March 19, 2019

Saint Innocent of Komel and Vologda (+ 1521)

St. Innocent of Komel and Vologda (Feast Day - March 19)

Venerable Innocent of Komel and Vologda was born at Moscow, and was descended from the Moscow princely family of Okhlyabinin. He became a monk in the Monastery of Saint Cyril of White Lake (June 9), and was put under the guidance of Saint Nilus of Sora (May 7).


Innocent and Nilus wandered through the East between 1475 and 1485 visiting Palestine, Constantinople, and spent several years at the monasteries of Mount Athos. Having returned to Rus, the saints did not return to their original Saint Cyril of White Lake Monastery, but to solitary cells for monastic seclusion. Out of love for wilderness-life they then withdrew into the impassable forest at the River Sora, some fifteen versts from the monastery. Here they set up a cross, dug a well, and built separate cells, after the manner of a skete. A church was built on a marshy spot, and there the hermits led strict lives.


Foreseeing his own demise, Saint Nilus sent Saint Innocent to the River Nurma and predicted to him: “God is sending you there, and yours shall be a cenobitic monastery; after my death, my wilderness monastery will remain as it was during my life, with the brothers living separately each in his own cell.”

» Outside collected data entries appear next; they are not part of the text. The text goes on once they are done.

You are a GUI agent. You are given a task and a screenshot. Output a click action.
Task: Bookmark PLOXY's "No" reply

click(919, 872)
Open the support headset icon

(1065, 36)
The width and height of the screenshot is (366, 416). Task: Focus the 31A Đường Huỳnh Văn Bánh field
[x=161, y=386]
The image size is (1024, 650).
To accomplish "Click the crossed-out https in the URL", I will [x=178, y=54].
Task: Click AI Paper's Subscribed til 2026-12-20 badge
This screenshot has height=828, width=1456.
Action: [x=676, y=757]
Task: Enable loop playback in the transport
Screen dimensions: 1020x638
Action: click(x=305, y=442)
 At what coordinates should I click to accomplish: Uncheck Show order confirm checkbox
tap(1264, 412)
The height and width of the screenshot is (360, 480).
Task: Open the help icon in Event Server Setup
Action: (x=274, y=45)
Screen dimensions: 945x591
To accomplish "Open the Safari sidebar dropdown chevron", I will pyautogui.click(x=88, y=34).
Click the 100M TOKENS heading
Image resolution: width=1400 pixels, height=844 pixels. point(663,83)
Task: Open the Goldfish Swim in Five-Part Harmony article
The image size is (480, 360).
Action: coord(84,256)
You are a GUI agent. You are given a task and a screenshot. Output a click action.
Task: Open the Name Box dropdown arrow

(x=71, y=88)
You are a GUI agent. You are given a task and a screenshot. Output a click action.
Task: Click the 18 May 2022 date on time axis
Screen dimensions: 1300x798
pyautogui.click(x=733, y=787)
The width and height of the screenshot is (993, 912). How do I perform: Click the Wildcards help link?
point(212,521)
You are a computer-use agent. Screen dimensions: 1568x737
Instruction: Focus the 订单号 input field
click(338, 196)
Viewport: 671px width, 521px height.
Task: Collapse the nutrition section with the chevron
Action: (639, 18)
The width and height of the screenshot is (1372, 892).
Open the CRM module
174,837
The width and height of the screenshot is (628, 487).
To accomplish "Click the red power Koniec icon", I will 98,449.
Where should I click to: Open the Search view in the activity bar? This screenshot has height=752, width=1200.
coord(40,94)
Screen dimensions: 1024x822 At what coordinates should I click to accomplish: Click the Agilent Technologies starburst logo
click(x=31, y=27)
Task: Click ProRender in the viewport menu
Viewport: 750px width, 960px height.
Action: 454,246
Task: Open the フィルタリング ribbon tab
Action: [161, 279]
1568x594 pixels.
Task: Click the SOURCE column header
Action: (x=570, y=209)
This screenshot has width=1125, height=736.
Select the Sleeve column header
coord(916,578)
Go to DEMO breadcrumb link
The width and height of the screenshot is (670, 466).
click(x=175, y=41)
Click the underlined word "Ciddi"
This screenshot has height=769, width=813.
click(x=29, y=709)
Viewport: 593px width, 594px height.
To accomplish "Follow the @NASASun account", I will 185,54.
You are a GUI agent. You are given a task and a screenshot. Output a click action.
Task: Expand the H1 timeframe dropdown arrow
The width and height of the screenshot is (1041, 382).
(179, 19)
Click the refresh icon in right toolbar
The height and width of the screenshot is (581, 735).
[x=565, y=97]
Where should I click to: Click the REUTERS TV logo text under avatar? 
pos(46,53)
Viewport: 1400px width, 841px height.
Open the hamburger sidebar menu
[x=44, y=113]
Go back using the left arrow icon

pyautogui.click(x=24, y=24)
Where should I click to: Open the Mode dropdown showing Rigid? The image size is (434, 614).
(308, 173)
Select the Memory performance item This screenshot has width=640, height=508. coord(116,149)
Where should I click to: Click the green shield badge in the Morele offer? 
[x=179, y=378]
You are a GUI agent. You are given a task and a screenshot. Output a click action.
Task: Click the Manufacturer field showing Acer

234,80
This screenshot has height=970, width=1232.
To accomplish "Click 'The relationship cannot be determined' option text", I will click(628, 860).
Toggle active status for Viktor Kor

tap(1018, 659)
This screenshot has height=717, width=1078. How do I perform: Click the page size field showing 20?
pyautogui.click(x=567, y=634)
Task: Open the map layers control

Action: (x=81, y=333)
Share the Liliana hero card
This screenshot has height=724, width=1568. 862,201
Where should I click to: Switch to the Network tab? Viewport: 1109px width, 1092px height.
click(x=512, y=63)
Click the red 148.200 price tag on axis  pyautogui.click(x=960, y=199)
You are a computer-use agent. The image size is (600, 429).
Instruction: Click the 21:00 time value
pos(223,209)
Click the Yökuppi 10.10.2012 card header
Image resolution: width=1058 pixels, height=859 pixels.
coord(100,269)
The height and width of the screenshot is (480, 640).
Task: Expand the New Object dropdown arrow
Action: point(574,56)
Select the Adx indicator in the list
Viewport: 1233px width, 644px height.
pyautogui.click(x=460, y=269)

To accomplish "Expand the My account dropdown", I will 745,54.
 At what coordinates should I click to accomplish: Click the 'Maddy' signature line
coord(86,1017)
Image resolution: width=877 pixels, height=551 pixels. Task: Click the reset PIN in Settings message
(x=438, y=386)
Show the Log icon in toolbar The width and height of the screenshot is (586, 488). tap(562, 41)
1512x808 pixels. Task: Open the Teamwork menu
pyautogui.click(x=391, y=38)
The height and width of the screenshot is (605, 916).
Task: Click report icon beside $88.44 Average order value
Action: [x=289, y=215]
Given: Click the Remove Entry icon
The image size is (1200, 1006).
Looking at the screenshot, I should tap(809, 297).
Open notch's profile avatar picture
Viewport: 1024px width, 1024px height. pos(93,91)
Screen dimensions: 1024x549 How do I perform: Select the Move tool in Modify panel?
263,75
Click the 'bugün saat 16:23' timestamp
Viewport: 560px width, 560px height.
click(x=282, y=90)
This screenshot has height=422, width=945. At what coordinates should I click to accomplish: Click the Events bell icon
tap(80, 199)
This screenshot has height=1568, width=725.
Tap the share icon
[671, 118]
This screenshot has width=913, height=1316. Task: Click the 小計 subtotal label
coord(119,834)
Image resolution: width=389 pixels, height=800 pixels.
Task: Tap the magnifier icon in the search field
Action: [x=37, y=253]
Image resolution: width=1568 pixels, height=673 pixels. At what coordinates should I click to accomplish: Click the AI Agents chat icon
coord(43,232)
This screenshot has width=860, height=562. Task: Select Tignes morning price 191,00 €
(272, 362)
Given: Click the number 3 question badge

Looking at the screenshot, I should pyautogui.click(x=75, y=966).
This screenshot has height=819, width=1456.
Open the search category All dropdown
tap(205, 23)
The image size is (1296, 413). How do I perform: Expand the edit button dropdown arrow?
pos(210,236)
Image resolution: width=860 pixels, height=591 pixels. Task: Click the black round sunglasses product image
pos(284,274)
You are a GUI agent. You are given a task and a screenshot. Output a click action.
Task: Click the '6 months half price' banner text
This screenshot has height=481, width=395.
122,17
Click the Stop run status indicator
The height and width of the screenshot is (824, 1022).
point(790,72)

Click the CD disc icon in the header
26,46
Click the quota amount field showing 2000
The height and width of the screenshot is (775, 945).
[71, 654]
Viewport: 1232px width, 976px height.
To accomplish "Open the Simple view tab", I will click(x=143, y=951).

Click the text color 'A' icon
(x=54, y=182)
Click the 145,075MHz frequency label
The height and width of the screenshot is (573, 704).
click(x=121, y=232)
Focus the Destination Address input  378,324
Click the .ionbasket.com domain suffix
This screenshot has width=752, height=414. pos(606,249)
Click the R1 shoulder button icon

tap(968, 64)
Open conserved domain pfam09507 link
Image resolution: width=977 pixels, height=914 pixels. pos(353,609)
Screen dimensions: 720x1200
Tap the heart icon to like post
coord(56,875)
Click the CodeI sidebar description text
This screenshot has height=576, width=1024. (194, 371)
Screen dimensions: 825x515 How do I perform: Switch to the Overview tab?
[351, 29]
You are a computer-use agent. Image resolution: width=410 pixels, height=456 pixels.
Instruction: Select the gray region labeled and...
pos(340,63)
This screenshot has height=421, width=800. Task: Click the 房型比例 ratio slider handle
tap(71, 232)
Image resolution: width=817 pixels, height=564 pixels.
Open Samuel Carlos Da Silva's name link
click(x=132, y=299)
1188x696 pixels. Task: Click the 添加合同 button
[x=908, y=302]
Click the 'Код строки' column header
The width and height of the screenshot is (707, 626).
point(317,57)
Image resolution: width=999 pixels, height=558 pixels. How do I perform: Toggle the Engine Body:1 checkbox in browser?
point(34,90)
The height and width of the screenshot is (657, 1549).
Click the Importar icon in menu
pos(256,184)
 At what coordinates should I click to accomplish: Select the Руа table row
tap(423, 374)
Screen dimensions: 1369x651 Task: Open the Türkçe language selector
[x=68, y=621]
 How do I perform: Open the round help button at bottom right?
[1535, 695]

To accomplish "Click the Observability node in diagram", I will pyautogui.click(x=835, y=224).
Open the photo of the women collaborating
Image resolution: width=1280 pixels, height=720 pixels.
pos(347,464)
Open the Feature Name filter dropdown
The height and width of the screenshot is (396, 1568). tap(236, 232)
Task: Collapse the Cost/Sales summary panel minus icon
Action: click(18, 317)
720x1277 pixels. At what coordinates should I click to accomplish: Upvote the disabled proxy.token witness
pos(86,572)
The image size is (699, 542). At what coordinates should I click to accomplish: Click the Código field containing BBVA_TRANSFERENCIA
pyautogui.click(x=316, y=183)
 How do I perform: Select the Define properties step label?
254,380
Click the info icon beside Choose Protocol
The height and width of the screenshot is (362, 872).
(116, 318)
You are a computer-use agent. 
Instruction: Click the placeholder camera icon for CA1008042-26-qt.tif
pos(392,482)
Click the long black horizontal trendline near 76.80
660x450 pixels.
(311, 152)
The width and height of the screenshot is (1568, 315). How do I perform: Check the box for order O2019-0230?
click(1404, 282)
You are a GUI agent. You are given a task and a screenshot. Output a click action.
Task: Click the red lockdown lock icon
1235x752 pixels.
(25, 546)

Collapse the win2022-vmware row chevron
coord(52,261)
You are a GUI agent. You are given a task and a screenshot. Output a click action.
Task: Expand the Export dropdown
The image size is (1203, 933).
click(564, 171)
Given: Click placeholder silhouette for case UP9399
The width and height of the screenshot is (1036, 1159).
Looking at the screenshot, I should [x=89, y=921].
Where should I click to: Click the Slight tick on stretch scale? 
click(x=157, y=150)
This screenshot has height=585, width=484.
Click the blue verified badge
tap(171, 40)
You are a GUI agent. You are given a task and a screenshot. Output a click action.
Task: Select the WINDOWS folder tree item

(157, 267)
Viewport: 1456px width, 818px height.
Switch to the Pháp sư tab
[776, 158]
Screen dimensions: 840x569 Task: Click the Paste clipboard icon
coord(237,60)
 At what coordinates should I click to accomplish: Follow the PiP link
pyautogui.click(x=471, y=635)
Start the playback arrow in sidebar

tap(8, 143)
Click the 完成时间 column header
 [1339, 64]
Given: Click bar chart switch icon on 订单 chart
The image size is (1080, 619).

Upon the death of Saint Nilus, his holy disciple withdrew into the Vologda hinterland and in 1491 he built a cell at the River Eda, which flows into the River Nurma. In a short while disciples began to gather to him. Following the final command of his teacher, Saint Innocent did not seek any donations for it.


Saint Innocent labored for thirty years at building his monastery. He left behind an instruction for the brethren, based on the works of the holy Fathers, particularly the writings of Saint Nilus of Sora. Saint Innocent bade them first of all to avoid wrangling and disputes and asked them to preserve love for Christ and spiritual peace.


The Saint forbade young and beardless monks to be accepted and tonsured at his monastery, and he forbade women to enter the monastery. A monk who left the monastery lost his right to a cell, and if he returned, then he could occupy it only with the consent of the abbot and the brethren. The monk asked that a future church be consecrated in the name of Saint John the Forerunner and Baptizer of the Lord, in commemoration of the Third Finding of his Venerable Head (25 May), because Saint John is a patron for all monks and wilderness dwellers (later, the monastery was called Transfiguration after its chief temple).


Saint Innocent died on March 19, 1521. In accordance with his last wish, he was buried in a corner of the monastery near a marsh. A stone was placed on his grave inscribed with the year, month and day of his repose (March 19, 6999).


Apparently, the veneration of Saint Innocent began soon after his death. At least by the year 1538 (when the monastery was devastated by the Tatars) the icon and life of the Saint were already in the monastery. Since the 17th century, an apolytikion and kontakion are known.